It seems that a lot of the root cause of Alzheimer's advancing to the stages where it's causing cognitive decline is brain inflammation. Keep that
down and it either slows, stops or reverses.
Some things that work on that and seem to work in the lab:
1) tight sugar control
Some docs are calling Alzheimer's "type 3 diabetes" - excess sugar causes both insulin resistance in neurons and inflammation. My paternal family side
is prone to poor sugar control, and tada! Alzheimer's. So for us, at least, that's a problem. Not even diabetes, really, just if you look at the
glucose tolerance test numbers we're all over the damned place when the sugar hits the fan before we recover, and then it's type 2 diabetes in our
later years.
I discovered in college I could not eat starchy crap food or drink sugar drinks without becoming an imbecile for hours. So, I quit. I have bread,
pasta or potatoes about once a quarter to remind me how bad I feel after I eat it. I measured my CRP before and after once, I have a measurably bad
inflammatory reaction to it. So, it's something like paleo for me, all the time.

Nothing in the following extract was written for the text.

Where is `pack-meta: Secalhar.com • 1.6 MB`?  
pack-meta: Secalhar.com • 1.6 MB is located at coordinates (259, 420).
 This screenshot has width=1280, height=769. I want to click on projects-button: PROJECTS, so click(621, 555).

2) low dose anti-inflammatories
There is at least one NSAID that crosses the blood-brain barrier and reduces inflammation in the brain, and that's mefenamic acid. It's a very old
school first gen NSAID. In animal studies, it reversed Alzheimer's. It's pretty cheap. I take small doses daily. Bonus: you can easily stave off the
potato-retardation by taking it. But the inflammatory reaction I have to sweets and starches lasts longer than the Ponstan dose, so if you're going to
eat that chocolate cake, you have to take Ponstan every six hours for about 24 hours. In general, it's not worth it. I've about stopped any crappy
carbs and now sugar tastes too sweet anyway.
3) leukotriene inhibitors
Part of why your brain becomes inflamed is that white blood cells become alarmed by various false alarms, among them sugars and I'd suspect
neurofibrillary tangles as well. They rush in and sound the alert by releasing leukotrienes, and then you get swelling, decreased circulation, and
more tangles. So a leukocyte stabilizer that crosses the blood-brain barrier can limit that somewhat. There is a cheap one with a long track record
called montelukast. It also reverses Alzheimer's in animal studies.